Fork me on GitHub
#architecture
<
2023-04-05
>
1macias104:04:55

Hi Clojurists! I’ve been focusing on data eng for while now… with the modern data stack, let me clear what I mean with an implementation stack, • extract - data extraction - airflow • load - s3 - parquet - store, in this case a https://www.databricks.com/glossary/medallion-architecture with a data modeling like data vault with more structure and clean data • Transform - https://www.getdbt.com - transformation with templated sql • exposing the data with a Data Warehouse like snowflake My questions for the group • what would you imagine a clojure stack would look like for a data stack? • modeling mechanism like https://en.m.wikipedia.org/wiki/Data_vault_modeling seams really close to the universal schema discussed in https://docs.datomic.com/cloud/whatis/data-model.html#universal, but simplest which makes me wonder if datomic is a better approach to have a stage layer in a modern data stack • Is something like datomic or xtdb a posible alternative to a data-warehouse in some cases ? Thanks in advance, I hope to read your thoughts !

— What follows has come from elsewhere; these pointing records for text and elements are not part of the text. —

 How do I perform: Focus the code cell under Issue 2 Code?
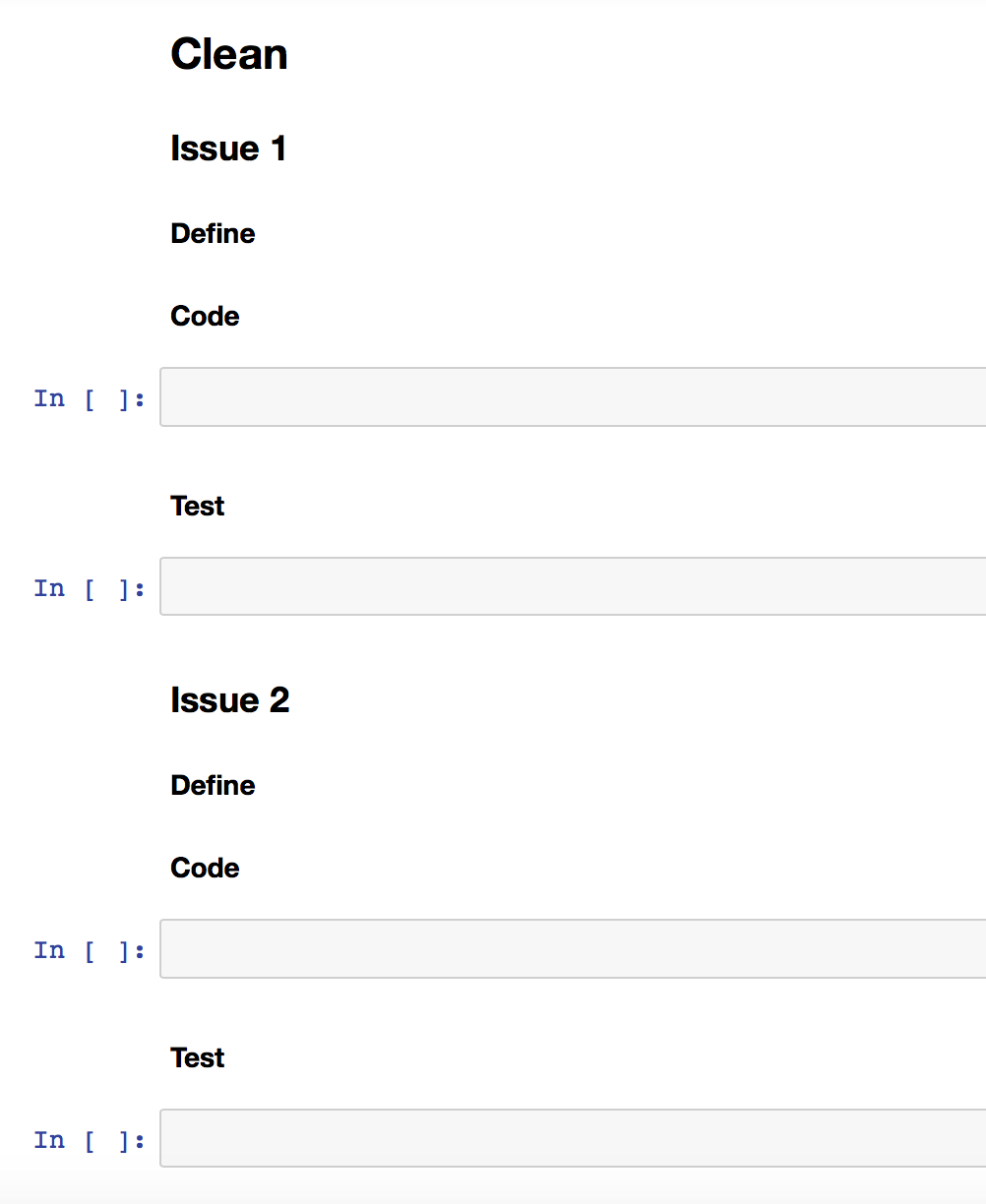573,949
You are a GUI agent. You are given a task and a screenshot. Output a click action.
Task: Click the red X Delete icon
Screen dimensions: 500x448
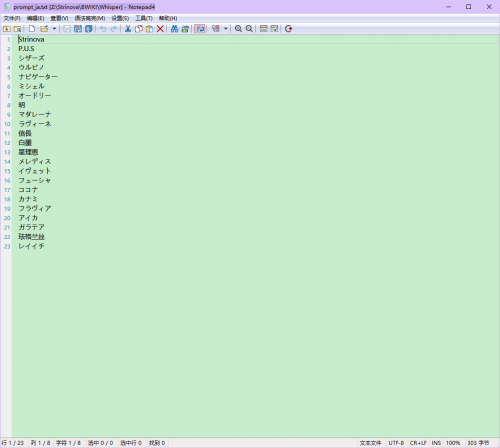pyautogui.click(x=160, y=29)
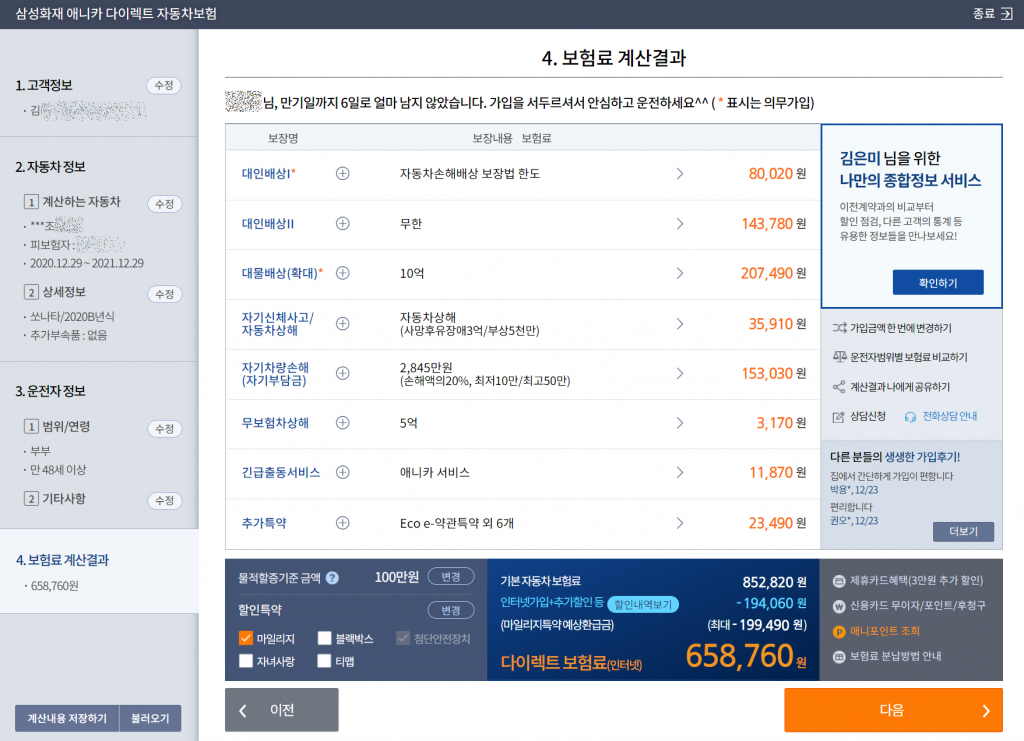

Rupert (All Street)11:04:10

We do a lot data engineering at our company (on multi terabyte datasets) and on distributed machines. In other programming languages (particularly strongly typed and non dynamic e.g. Java/C#/Scala etc) the language is too verbose or not expressive enough to do the transformations. Therefore they often delegate data transformation to other languages (e.g. SQL or NoSQL) etc. Other languages like Python/JavaScript are too slow and not multithreaded - so again they delegate away processing to other languages like SQL and libraries like pandas. However, Clojure is a fantastic language for data processing - it's fast, concise, dynamic, functional etc. Even just using the built in sequence functions (`map/filter/reduce` etc) works well. So we do our data processing/transformations etc in Clojure. This means our data stack is very simple: pure Clojure applications kicked off and managed by SystemD.

👀 2
Laurence Chen04:04:02

I think that you can directly use SQL on xtdb, so it probably can serve as the data warehouse at the same time of being operational database. I have some experience with Datomic and SQL data warehouse. The official Datomic website suggests using presto/trino for you to leverage SQL to query Datomic database, but in our use cases, the performance is not good enough. With trial and errors and programming battles, we developed a not-yet-open-source library called Plenish, which can read the Datomic log and translate it to SQL commands. With Plenish, we actually implement a stream system to sync every transaction from Datomic to SQL data warehouse in real time. (Currently, Postgres) I believe: • Modern data analytic stack is great. For analytical use case, SQL, especially jinja enhanced SQL, is a great tool. • For corresponding operational system, you probably have a lot of API integrations, algorithms, write operations, etc. Datomic + Clojure are powerful tools. By the way, if you are interested in plenish, feel free to reach out us. Me, or my boos, Arne Brasseur.

🙌 2
refset17:04:42

Hey @U07SECFA9 - compared with mainstream off the shelf data warehousing tools, I would not recommend XTDB as a cost-effective system today if you have non-trivial volumes of data (>TB) due to both the limitations of the index design (prioritising point lookups over fast scans) and the costs of local SSD storage (the RocksDB index is monolithic). However you'll probably be very interested to follow developments on our upcoming columnar engine that looks a lot more like Snowflake / Apache Iceberg etc. under the hood: https://github.com/xtdb/core2 (TBD on when this is going to be ready for production - happy to chat about that though) This is probably worth looking at also if you've not seen it already: https://techascent.github.io/tech.ml.dataset/walkthrough.html + https://github.com/scicloj/tablecloth +

❤️ 2
refset17:04:12

To answer your question about the hypothetical fitness of XT's features for DV from the https://clojurians.slack.com/archives/CG3AM2F7V/p1681417842524409: I think bitemporality is really common and important (if under-supported) for regular data warehousing users, and the fully dynamic nature of storage and querying is also very common for how those communities work with data. In some ways you can look at XT as trying to bring these "big data" benefits to transactional workloads 🙂 The future of XT is https://en.wikipedia.org/wiki/Hybrid_transactional/analytical_processing

🙌 2